— Zadanie do wykonania —
Odpowiedz na pytania na podstawie wywiadu z bramkarzem Comarch Cracovii.
(a) Gdzie Rafał Radziszewski spędził urlop?
(b) Kiedy i przy jakiej okazji był ostatni raz na lodzie?
(c) Ilu zawodników odeszło z drużyny i ilu graczy klub zaangażował na ich miejsce?

— Tekst do przeczytania —

Nasza Loteria SR - pasek na kartach artykułów

Comarch Cracovia Chcemy wygrać wszystko

Rozmawiał Andrzej Stanowski
Rafał Radziszewski liczy, że kolejny sezon będzie pełen sukcesów
Rafał Radziszewski liczy, że kolejny sezon będzie pełen sukcesów Fot. Andrzej Banaś
Rozmowa z bramkarzem hokejowej drużyny Comarch Cracovii RAFAŁEM RADZISZEWSKIM.

– Mieliście ostatnio dwa tygodnie urlopu. Gdzie go Pan spędził?

– Byłem, zresztą nie pierwszy raz, u rodziny w Brukseli. Podoba mi się Bruksela, ale nie ma to jednak jak Kraków.

– Stęsknił się Pan za lodem?

– Trochę czasu upłynęło, kiedy ostatni raz byłem na lodzie. To było w kwietniu podczas hokejowych mistrzostwa świata w Krakowie. Więc wszyscy czekamy teraz z niecierpliwością, kiedy wyjdziemy na lód. Tafla jest już mrożona, ale w Krakowie są upały, nie wiadomo kiedy to się uda.

– Macie niewiele ponad miesiąc czasu na przygotowania do nowego sezonu. Zdążycie z formą?

– Na pewno. Miesiąc czasu to dużo. Wiem, że czeka nas sporo meczów kontrolnych. W nich wykuwać się będzie forma. Mamy grać dużo spotkań z zespołami ze Słowacji. To dobrze, bo granie ciągle z krajowymi rywalami nie daje tyle korzyści co potyczki z zagranicznymi zespołami. Zawsze można coś podpatrzyć, nauczyć się czegoś nowego.

– Wasza drużyna jest w wielkiej przebudowie, odeszło aż 13 zawodników, na razie na ich miejsce klub zaangażował dziewięciu graczy, w tym sześciu reprezentantów kraju. Zdążycie się zgrać?

– Nie powinno być z tym większych problemów. Większość nowych kolegów znam dobrze z reprezentacji, jestem przekonany, że szybko zaaklimatyzują się w zespole. Miesiąc powinien wystarczyć na zgranie poszczególnych formacji.

– 4 września zaczynacie sezon meczem o Superpuchar z mistrzem Polski GKS Tychy. Jak traktujcie to spotkanie?

— Fragmenty danych —
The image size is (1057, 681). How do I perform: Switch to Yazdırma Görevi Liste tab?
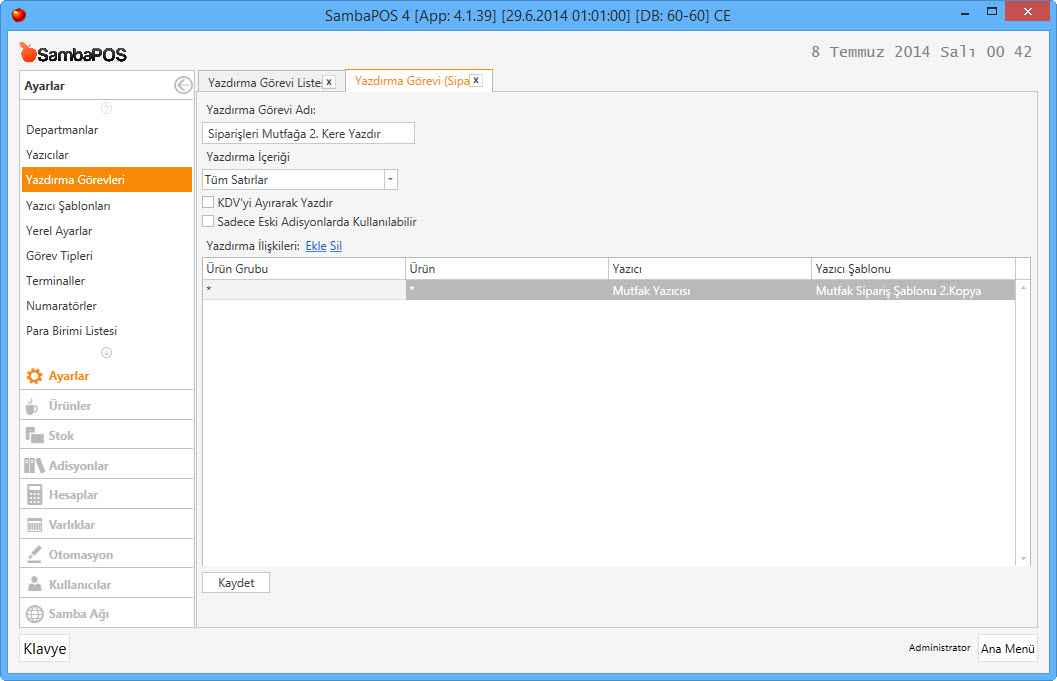coord(263,82)
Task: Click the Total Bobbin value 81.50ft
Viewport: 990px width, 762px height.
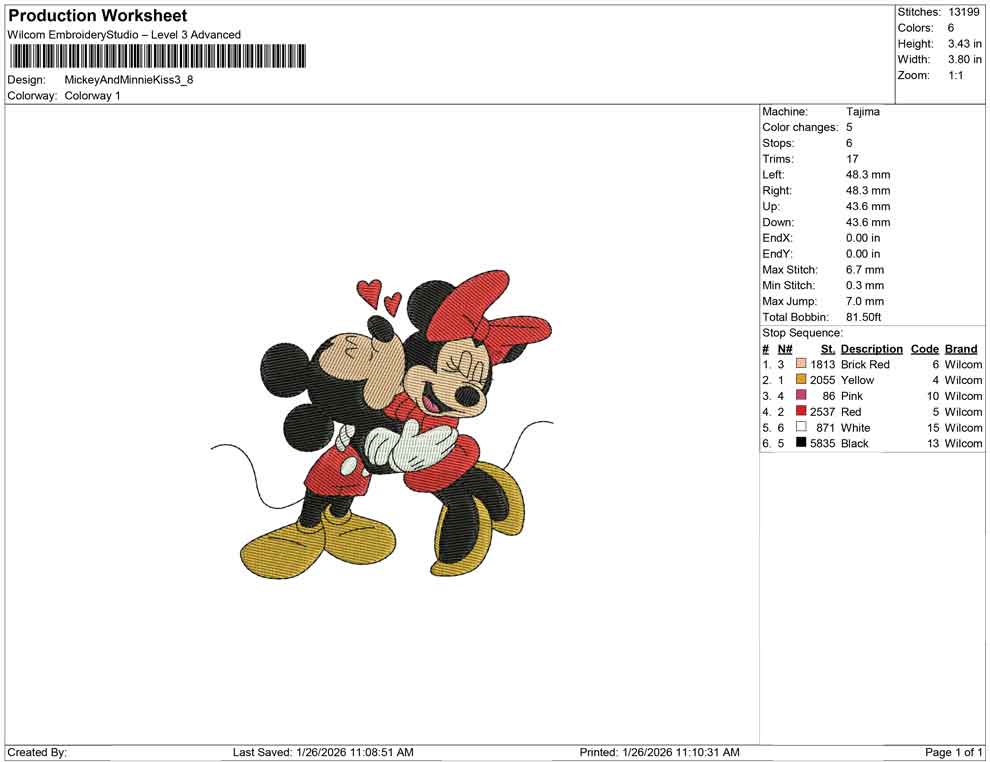Action: [x=864, y=317]
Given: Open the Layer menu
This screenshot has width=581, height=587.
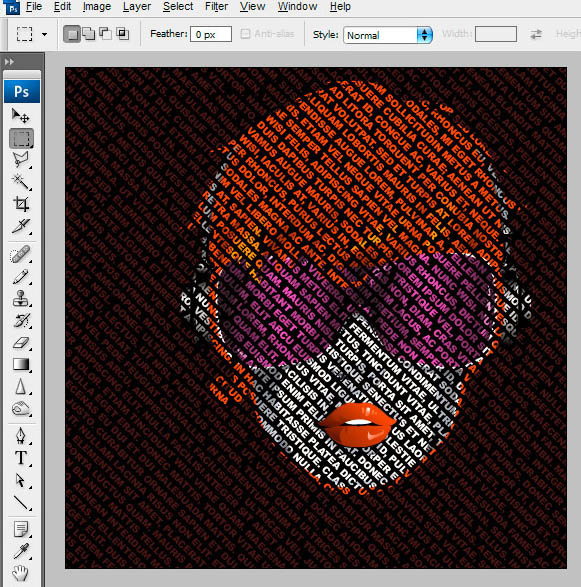Looking at the screenshot, I should pos(137,7).
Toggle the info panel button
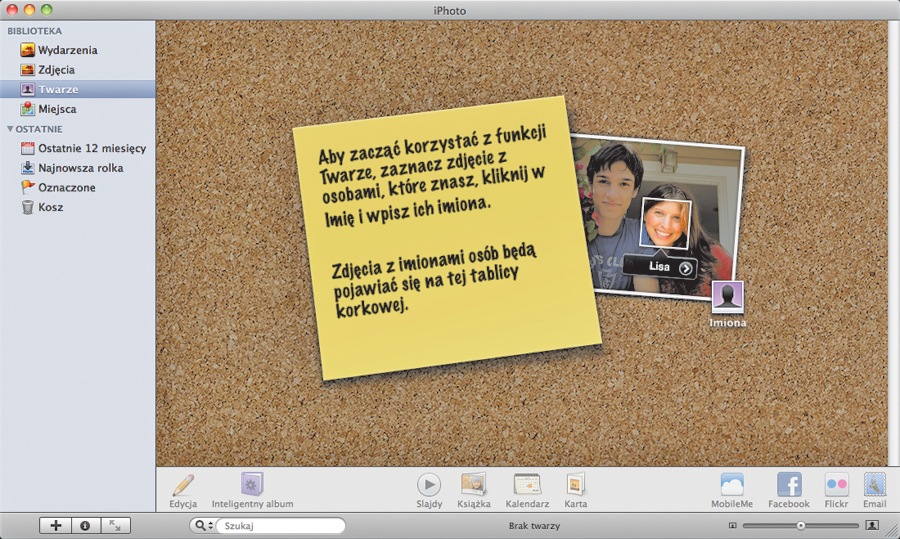 pyautogui.click(x=85, y=525)
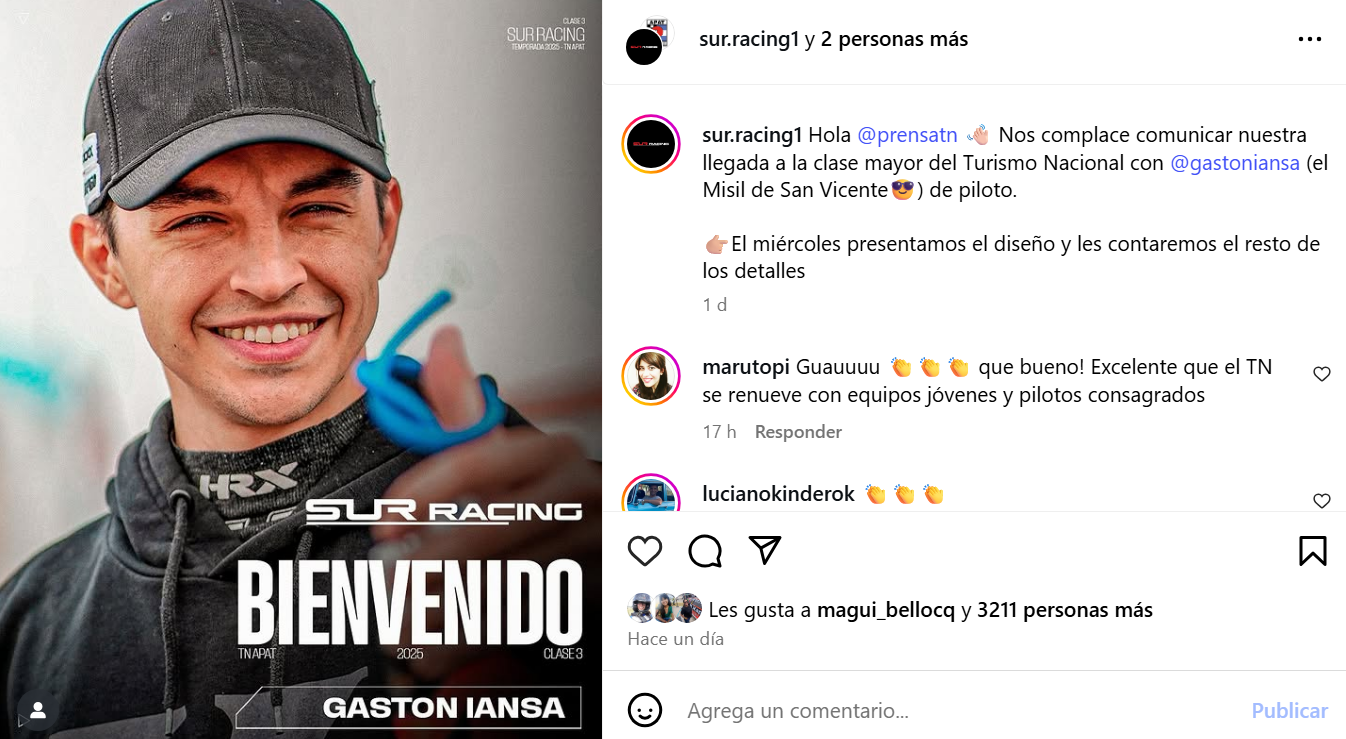
Task: Open more options three-dot menu
Action: point(1310,40)
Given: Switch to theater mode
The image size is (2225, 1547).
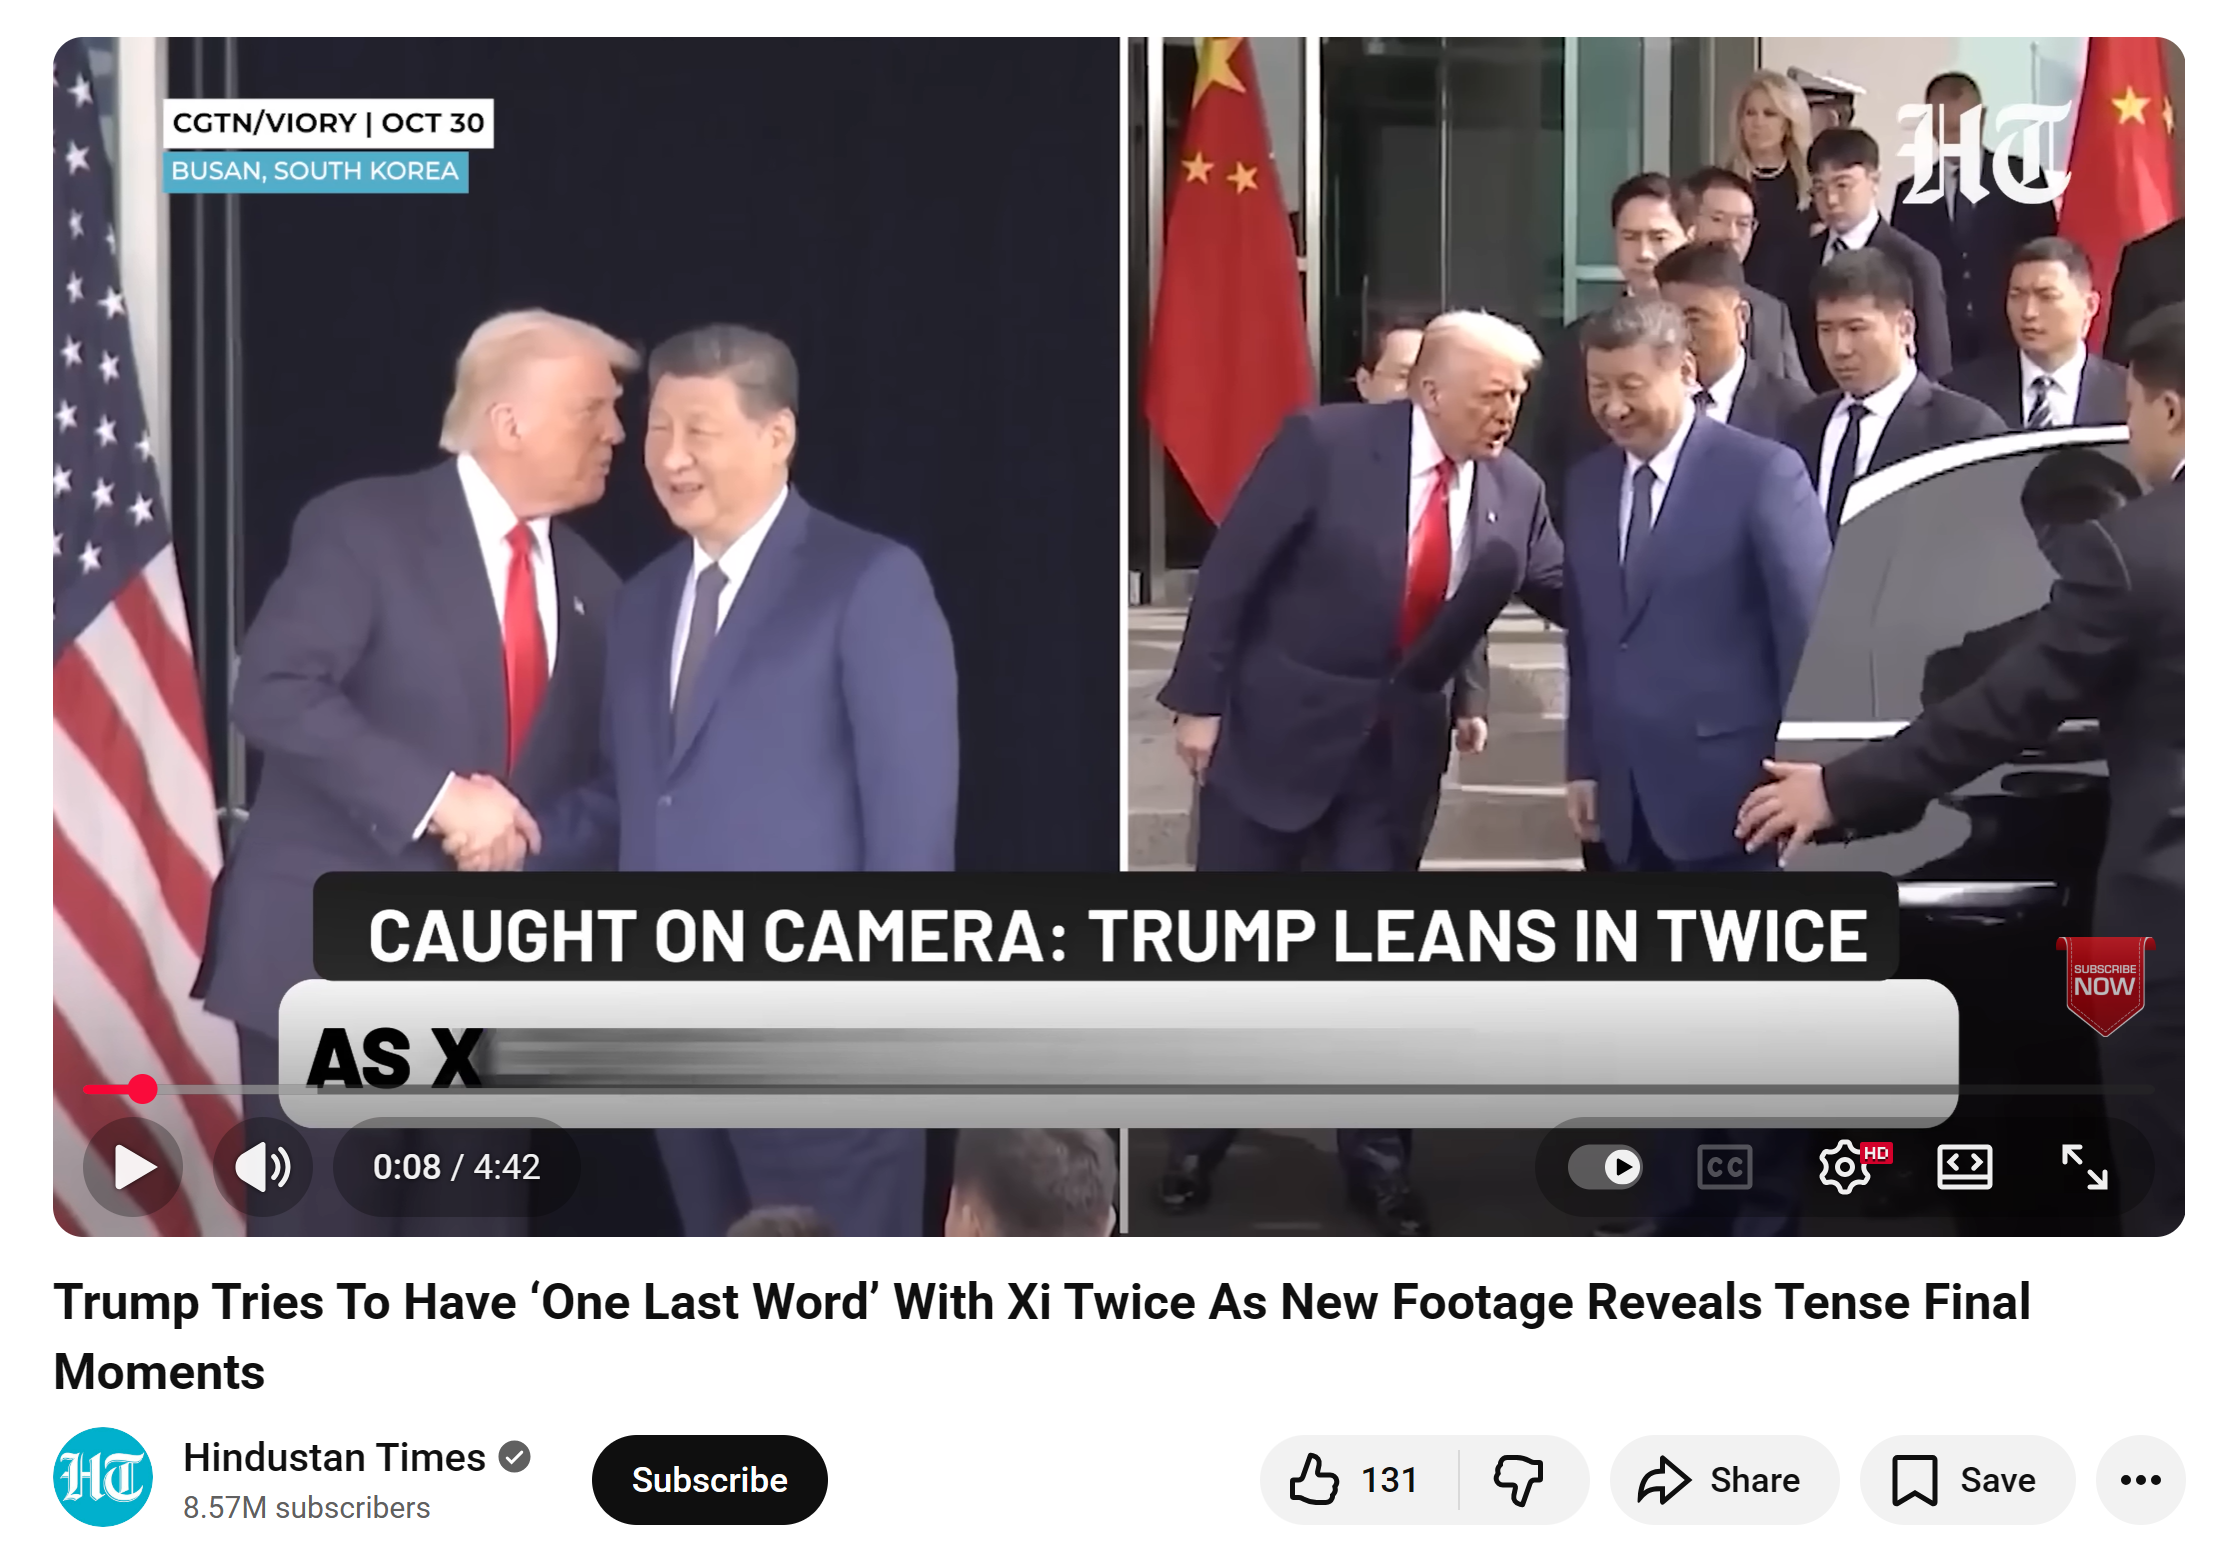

— Pełna odpowiedź —
(a) U rodziny w Brukseli.
(b) W kwietniu, podczas hokejowych mistrzostw świata w Krakowie.
(c) Odeszło 13 zawodników, a klub zaangażował dziewięciu graczy, w tym sześciu reprezentantów kraju.